The assembled members of Dread Pirates look weary as they sit down for the opening ceremony after a late night of drinking. Armstrong is nursing a hangover, and he’s not the only one.
Like all of his guild mates, however, his eyes are locked on a far-off stage and 11 giant video screens as Blizzard executives announce upcoming products, including an expansion of World of Warcraft titled Cataclysm that will feature new worlds, new raids and new character types.
“Everybody request your days off now,” says Schweitzer, as Gorman explains that when the last expansion pack, Wrath of the Lich King, was released in November 2008, many members took a week off work to explore it together.
Once the opening ceremony concludes, the Dread Pirates fan out through the convention center. There are competitions for professional players, panels with titles like “game systems” and “classes, items and professions,” booths selling T-shirts, comic books and other paraphernalia, and a signing by the cast of “The Guild,” a popular Web series that pokes fun at Warcraft culture.
The main attraction is a sea of 544 computers with playable versions of Cataclysm. Hundreds of people await their chance in a twisting line that resembles the one for Space Mountain at nearby Disneyland.

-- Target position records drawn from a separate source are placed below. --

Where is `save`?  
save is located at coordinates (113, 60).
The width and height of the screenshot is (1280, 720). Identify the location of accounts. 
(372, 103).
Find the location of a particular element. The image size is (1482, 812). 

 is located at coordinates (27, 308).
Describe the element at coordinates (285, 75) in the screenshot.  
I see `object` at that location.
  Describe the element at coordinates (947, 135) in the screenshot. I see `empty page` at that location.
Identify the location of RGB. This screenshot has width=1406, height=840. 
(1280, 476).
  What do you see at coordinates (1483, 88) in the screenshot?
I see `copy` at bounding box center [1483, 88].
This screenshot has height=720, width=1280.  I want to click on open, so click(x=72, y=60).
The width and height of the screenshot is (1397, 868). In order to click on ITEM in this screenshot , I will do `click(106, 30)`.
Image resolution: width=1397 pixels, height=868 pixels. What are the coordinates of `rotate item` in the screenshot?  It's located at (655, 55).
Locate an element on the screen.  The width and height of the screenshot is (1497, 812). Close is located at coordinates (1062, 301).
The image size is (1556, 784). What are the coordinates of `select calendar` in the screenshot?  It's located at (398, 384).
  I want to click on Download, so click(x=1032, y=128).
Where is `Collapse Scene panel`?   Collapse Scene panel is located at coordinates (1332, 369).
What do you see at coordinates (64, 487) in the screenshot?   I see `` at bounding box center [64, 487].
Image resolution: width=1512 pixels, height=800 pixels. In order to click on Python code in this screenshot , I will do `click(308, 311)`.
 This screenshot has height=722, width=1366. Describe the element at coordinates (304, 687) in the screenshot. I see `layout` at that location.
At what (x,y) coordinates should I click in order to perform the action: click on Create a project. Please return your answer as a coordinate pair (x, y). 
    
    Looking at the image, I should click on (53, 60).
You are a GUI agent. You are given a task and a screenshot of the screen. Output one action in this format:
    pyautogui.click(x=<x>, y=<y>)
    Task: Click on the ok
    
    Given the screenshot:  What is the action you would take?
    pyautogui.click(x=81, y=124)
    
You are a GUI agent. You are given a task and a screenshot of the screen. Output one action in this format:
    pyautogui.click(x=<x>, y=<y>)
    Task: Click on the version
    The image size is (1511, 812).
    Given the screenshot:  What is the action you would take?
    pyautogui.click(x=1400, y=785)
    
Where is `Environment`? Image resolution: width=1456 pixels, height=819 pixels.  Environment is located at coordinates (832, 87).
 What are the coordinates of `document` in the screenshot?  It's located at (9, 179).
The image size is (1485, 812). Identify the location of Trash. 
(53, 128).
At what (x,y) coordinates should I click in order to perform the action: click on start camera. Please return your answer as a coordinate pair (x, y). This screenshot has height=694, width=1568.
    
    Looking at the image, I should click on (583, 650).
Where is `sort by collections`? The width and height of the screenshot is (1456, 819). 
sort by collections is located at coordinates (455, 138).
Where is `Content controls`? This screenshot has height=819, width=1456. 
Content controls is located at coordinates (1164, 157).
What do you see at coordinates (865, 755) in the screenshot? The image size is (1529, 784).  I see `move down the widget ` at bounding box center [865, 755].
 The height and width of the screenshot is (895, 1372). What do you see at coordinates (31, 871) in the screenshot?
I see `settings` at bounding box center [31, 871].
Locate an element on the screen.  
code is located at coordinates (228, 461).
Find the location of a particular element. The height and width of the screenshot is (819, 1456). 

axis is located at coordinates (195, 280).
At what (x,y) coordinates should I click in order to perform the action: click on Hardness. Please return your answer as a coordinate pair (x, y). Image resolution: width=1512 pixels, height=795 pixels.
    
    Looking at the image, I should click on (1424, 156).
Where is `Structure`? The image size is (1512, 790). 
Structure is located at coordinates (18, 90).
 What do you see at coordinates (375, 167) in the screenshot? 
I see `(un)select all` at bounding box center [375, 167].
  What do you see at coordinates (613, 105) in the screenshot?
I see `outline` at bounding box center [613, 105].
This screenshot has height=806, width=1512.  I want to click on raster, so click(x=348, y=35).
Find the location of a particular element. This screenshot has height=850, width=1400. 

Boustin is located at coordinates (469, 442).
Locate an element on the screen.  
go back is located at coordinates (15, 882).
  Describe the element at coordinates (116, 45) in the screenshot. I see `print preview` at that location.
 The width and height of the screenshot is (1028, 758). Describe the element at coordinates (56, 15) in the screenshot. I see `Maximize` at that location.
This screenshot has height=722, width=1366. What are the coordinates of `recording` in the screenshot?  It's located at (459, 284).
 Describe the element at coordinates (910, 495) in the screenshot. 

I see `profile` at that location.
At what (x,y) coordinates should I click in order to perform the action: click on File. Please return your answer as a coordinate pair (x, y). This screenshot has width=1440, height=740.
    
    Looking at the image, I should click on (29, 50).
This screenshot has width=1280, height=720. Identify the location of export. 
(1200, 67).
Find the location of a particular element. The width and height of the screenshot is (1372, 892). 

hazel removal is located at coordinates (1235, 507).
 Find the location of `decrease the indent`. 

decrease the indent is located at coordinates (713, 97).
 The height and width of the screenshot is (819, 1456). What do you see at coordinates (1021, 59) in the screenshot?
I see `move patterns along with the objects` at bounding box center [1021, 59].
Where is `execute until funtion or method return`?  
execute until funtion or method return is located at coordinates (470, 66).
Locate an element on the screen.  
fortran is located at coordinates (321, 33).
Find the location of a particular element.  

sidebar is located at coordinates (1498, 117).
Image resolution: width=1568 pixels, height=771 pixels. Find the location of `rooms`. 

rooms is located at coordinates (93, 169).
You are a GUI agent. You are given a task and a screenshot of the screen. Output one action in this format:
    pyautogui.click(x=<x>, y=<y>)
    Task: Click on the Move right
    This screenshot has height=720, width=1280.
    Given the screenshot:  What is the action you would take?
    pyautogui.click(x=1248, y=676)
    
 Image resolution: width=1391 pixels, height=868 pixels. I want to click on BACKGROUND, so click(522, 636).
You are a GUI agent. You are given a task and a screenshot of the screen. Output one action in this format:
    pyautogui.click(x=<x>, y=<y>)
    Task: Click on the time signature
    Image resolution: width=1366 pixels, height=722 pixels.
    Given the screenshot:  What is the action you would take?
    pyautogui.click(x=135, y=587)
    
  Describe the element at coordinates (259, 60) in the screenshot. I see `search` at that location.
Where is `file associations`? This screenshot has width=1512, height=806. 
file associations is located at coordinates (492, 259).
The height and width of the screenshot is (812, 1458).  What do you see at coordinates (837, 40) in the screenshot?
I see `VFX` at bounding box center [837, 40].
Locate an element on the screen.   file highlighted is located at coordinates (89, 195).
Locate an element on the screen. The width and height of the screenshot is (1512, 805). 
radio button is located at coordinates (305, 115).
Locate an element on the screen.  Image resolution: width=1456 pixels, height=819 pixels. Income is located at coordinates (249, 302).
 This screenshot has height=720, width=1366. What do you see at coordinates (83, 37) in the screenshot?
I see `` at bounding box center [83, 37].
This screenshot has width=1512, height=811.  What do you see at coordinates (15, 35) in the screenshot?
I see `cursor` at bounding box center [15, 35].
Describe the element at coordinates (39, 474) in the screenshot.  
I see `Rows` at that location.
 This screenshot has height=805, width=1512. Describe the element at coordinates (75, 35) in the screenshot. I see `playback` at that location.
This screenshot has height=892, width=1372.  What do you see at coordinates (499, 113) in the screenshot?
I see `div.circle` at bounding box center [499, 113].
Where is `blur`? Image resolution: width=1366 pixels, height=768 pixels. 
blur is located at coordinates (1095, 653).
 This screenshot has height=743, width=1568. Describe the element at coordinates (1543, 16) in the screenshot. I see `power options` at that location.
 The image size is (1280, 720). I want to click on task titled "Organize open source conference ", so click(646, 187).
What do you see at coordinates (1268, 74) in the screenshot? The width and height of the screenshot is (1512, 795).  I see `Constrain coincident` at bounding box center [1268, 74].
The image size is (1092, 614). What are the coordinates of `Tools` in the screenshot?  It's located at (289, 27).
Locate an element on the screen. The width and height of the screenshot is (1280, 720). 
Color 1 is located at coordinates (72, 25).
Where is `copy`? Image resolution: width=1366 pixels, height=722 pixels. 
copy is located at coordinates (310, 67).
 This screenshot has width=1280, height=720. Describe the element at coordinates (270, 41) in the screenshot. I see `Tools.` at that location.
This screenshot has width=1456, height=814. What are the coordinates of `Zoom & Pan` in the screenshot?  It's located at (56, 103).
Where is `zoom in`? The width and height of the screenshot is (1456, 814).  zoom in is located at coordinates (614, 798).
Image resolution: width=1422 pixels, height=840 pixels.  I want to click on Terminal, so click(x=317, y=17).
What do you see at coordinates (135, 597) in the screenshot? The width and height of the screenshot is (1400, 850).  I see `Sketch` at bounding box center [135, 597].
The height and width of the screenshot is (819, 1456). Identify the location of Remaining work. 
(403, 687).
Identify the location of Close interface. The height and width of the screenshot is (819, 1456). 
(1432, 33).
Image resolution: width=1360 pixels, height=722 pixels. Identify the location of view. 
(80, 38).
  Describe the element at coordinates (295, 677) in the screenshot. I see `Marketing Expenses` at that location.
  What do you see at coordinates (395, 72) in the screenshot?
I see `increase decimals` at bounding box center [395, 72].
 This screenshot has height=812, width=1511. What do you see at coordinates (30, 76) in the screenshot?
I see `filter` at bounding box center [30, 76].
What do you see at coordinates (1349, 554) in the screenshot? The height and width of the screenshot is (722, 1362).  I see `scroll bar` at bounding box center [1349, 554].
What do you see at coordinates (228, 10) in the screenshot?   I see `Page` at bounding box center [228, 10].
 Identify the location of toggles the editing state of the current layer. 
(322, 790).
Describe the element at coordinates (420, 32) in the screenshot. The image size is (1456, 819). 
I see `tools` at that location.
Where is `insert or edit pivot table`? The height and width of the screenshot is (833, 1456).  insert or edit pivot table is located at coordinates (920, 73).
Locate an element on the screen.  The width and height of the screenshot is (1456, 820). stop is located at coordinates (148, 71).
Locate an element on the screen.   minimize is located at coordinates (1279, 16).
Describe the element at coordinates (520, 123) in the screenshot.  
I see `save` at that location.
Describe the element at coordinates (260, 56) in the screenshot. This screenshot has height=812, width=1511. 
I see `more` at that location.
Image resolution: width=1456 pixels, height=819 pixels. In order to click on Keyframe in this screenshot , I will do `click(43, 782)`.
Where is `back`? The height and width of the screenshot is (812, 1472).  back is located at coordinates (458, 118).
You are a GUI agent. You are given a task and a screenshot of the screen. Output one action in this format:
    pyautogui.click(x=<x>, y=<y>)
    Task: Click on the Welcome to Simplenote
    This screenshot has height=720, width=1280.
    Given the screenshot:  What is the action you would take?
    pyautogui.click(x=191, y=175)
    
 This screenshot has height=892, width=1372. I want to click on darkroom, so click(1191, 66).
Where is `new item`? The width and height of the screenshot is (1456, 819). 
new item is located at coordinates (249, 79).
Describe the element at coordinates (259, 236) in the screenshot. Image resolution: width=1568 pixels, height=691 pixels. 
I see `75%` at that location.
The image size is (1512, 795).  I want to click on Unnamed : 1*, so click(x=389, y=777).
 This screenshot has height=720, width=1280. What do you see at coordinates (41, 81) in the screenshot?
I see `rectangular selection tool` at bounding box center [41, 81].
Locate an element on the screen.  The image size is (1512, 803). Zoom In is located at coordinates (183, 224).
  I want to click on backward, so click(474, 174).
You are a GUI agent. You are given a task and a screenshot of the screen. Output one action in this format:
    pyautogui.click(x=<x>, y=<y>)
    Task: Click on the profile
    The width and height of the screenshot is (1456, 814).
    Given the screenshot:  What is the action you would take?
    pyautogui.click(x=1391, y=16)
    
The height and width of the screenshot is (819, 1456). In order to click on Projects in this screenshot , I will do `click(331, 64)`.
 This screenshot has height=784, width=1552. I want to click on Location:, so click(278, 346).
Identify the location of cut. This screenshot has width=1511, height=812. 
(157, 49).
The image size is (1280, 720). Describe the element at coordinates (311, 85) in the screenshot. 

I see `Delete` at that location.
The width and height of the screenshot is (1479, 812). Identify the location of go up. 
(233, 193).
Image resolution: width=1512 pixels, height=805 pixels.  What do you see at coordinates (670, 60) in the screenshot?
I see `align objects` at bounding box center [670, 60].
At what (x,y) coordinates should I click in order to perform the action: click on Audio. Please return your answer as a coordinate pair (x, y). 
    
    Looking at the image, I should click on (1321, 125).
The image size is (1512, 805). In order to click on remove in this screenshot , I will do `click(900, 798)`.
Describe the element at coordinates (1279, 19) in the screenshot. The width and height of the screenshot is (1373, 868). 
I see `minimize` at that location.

“It’s going to suck going back to the old game,” says Benga after getting 20 minutes of sample time next to Mizer and Gorman.
Later in the evening, the Dread Pirates sit together among nearly 10,000 others to watch costume, dance-alike, and sound-alike contests in which participants dress, move and make noises like characters in the game.
It’s an opportunity to laugh at others and at themselves, but also to marvel at real talent, particularly when Dread Pirates member James Griffin appears onstage. Most nights he serves as the guild’s “alt,” or alternate player, filling in with there’s an empty spot.
Tonight, the alt is a star, wowing the crowd with a rendition of the “dwarf female dance” from Warcraft, a “Riverdance"-like Irish jig. He wins first prize out of 44 entrants.
As the guild leaves the convention center for a late-night dinner at IHOP, they crowd around Griffin to celebrate his win and discuss their plans for the rest of the weekend. There’s a sense of sadness, however. BlizzCon is half over, and the Dread Pirates will soon split up for another year.
For Schweitzer, it’s not just the end of a fun gathering, but his only time away from work and his son all year. He used his one week of vacation time to prepare for and attend BlizzCon.
Next year, he may have to allot his days off more carefully.
“A bunch of us are going to get together in Las Vegas before the next BlizzCon,” he says excitedly after returning home.
The guild members have even come up with a name for their planned group vacation: “DreadCon.”